Venus flytraps capture their prey using leaves modified into traps. The traps are triggered by the stimulation of epidermal hairs, which generate an electrical action potential (AP) that closes the trap and, with sufficient further stimulation, sets off a signalling cascade that results in a build-up of jasmonic acid (JA) and the activation of jasmonate-dependent gene expression. This then leads to digestive enzymes being secreted into the trap.
A recent paper by Andrej Pavlovič and colleagues, published in Annals of Botany, asks whether a volatile anaesthetic that inhibits neuronal transmission in animals could act similarly on the electrical signals in a plant. The authors treated Venus flytraps with the anaesthetic diethyl ether contained in a polypropylene bag around the plant, measuring trap responsiveness, electrical signalling, hormonal response, and gene expression as the trigger hairs were stimulated or the plants wounded. They also determined the recovery time of the plants after the removal of the anaesthetic.

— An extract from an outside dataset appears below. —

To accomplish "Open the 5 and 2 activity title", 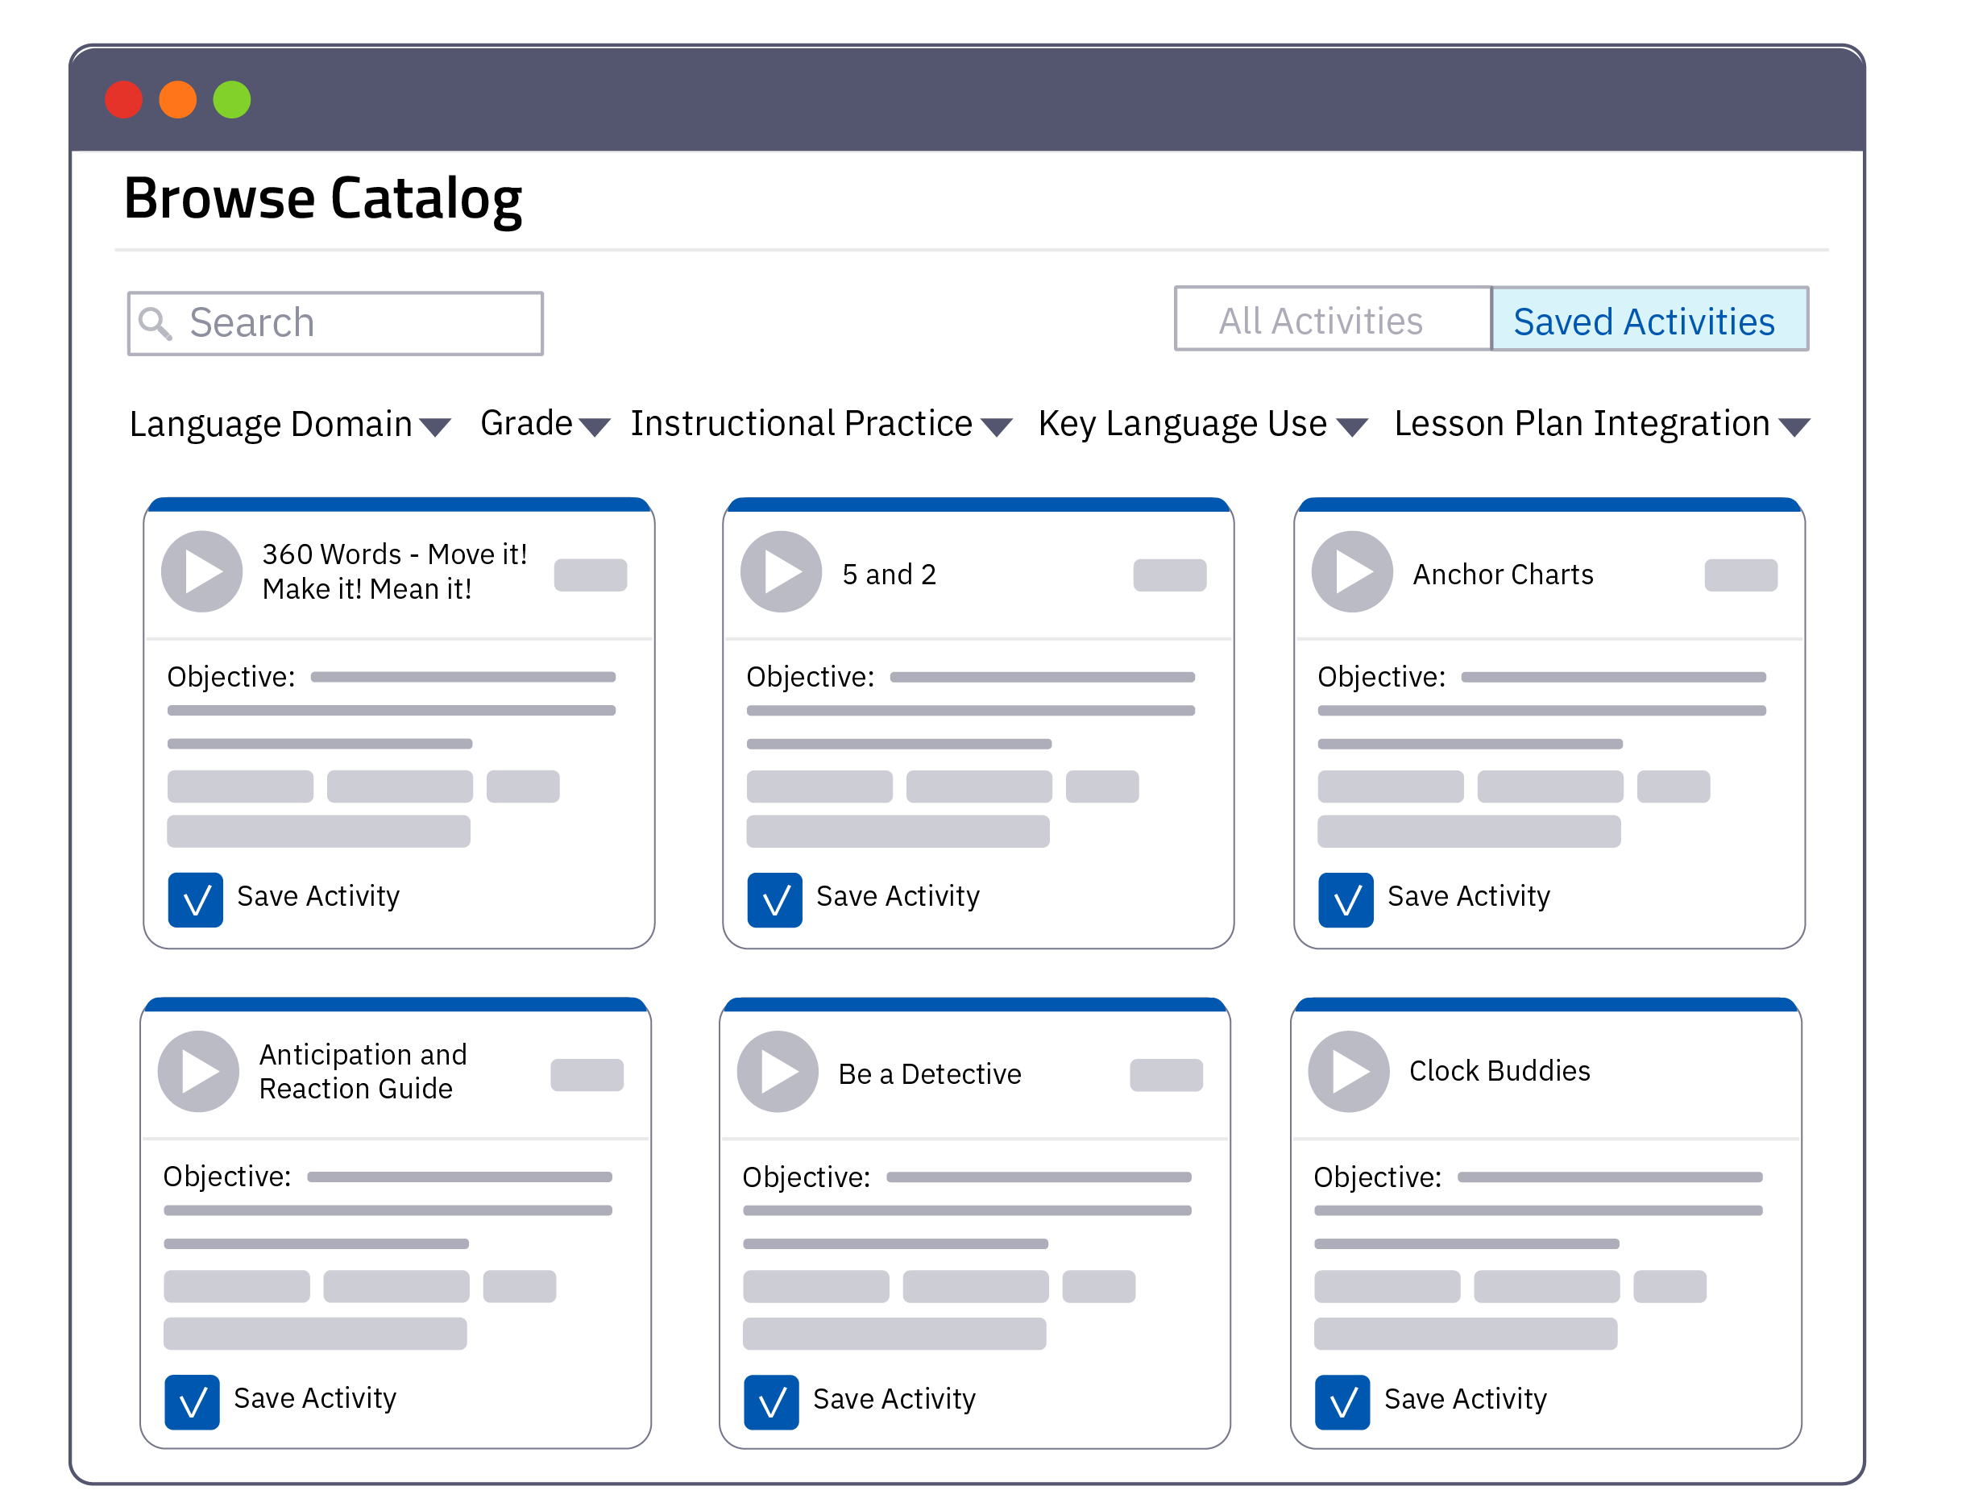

Tests showed that diethyl ether is an effective anaesthetic on Venus flytraps, inhibiting their ability to close their traps by blocking APs and therefore JA build-up. The plants also lost their wound-response, which shares a signalling pathway with trap closure. This effect was entirely reversible; mechanical stimulation began to produce weak APs as soon as 100 seconds after the gas was removed, with trap closure restored within 10-15 minutes. The authors went on to demonstrate that this effect was due to an interruption of JA signalling – rather than signal reception – by externally applying JA, which caused downstream gene expression to be restored.
The mechanism of anaesthetization in plants has some intriguing parallels with that in animals, with similar proteins related to electrical signalling suspected as targets of diethyl ether in both. “We do not claim that plants feel pain,” the authors write, “but accumulate structurally similar molecules as warning signals. We believe that the suppression of jasmonate accumulation under anaesthesia is mediated by the inhibition of electrical signalling, which is tightly coupled to the JA response in [plants].” The fact that jasmonates are stress hormones that can shift a plant’s resources from growth to defensive reactions suggests that anaesthetics that block those responses may have applications in horticulture.